Ever since the ‘Brexit’ vote there have been concerns about the potential negative impact on the UK economy because of uncertainty ahead of the official leave date in March 2019. Due to ‘Brexit’ economic growth has slowed and, notably, fixed investment has started to fall off. The Bank of England’s rate policy has therefore been more muted given the deteriorating investment climate. The BoE has mostly ignored the rise in core inflation due to the depreciation of the currency and let real short rates fall deeply into negative territory.
Quantifying a potential premium because of the uncertainty about ‘Brexit’ is difficult, but looking at the term structure of interest rates in light of the current cycle yields offers some insight.

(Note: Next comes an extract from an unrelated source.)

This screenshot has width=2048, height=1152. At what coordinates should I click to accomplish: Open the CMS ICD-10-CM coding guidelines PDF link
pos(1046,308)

Judging by the UK Overnight Indexed Swap rate (OIS) OIS curve, the market currently implies a ‘terminal’ short rate of only 1.6 percent with a top of 1.7 percent for the cycle. Average UK core inflation over the past 20 years has been around 1.5 percent. If we assume this to be a valid long-term estimate of future core inflation, the market currently prices in a roughly zero percent real ‘terminal’ short rate, implying a scenario of extremely low real growth. Given the current state of the rate cycle, this is unusually low, strongly suggesting a negative ‘Brexit’ premium currently built into the yield curve structure. Even the Euro OIS implied forward curve eventually crosses over the UK curve.
We attach a 55 percent probability of an ‘orderly Brexit’, implying that there is a 45 percent chance that either there is no deal or that Parliament rejects the deal. In both cases, the first reaction would probably be a spike in volatility in UK financial assets and a flight to safety resulting in a short-term drop in UK government bond yields. However, markets would quickly turn their attention to a likely second referendum. The potentially negative economic news flow and heightened uncertainty would likely tilt the odds in favour of the UK remaining in the EU.

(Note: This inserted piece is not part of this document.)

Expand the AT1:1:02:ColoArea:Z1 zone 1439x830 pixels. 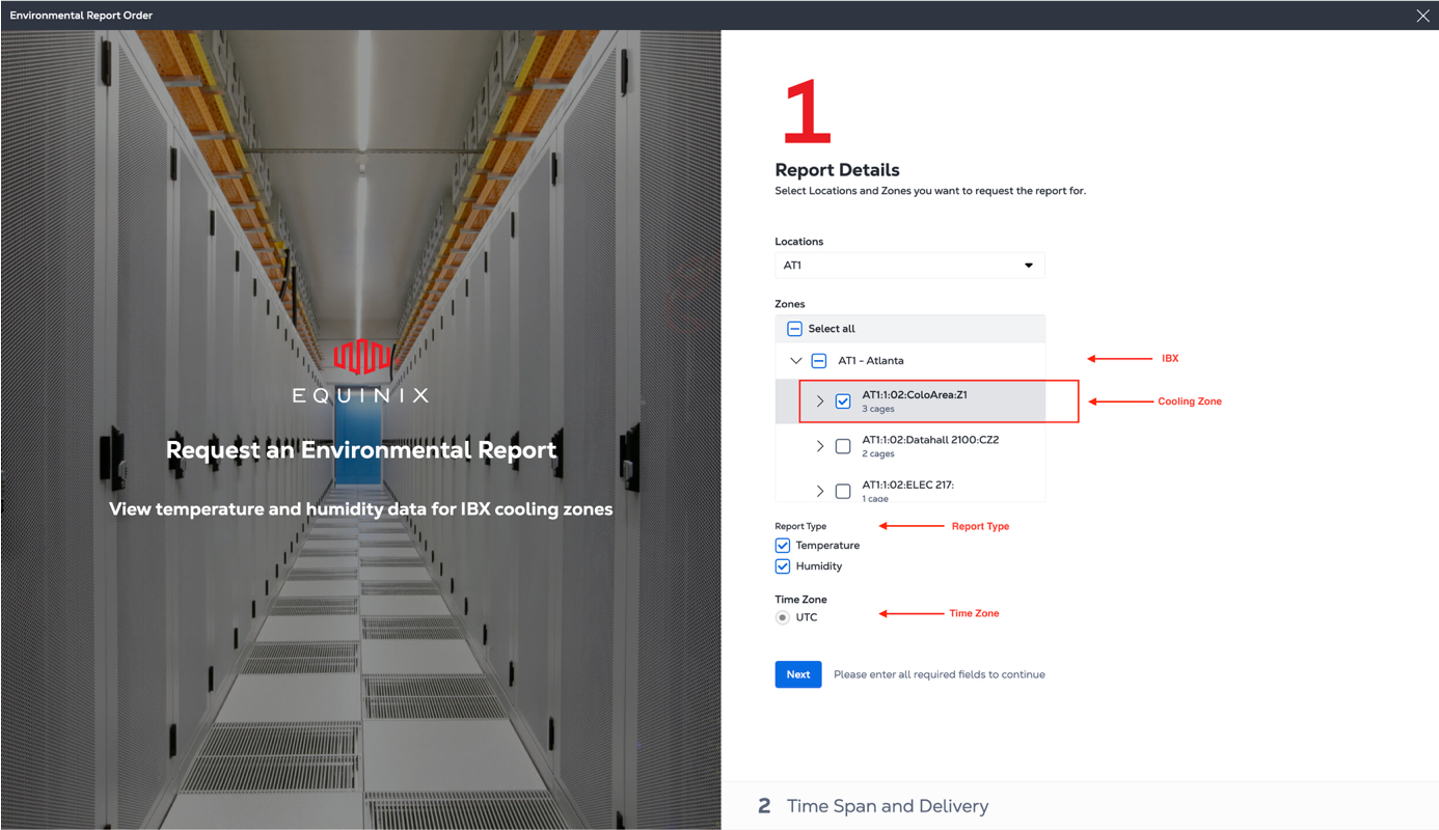820,401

In the case of ‘no Brexit’, we would expect UK yields to move higher. This would happen despite lower inflation (strengthening Pound Sterling) as real yields would need to adjust upwards in the order of 50bps, reflecting the improved growth profile and a more pronounced rate cycle.
A ‘disorderly Brexit’ would cause an economic shock and would likely trigger a recession with Sterling depreciating significantly. Short-term rates would be cut at least 50bps, dragging the whole yield curve markedly lower. Inflationary and fiscal concerns would probably lead to a steeper yield curve. There would have to be an extended period of low interest rates until a future economic profile and trade architecture could become more visible.
An ‘orderly Brexit’ would still face uncertainty about the shaping of a future trade deal. The implied premium would most likely decrease since a ‘disorderly Brexit’ would be off the table, causing rates to adjust upwards. However, the adjustment would be more gradual given continued uncertainty about the future trade deal.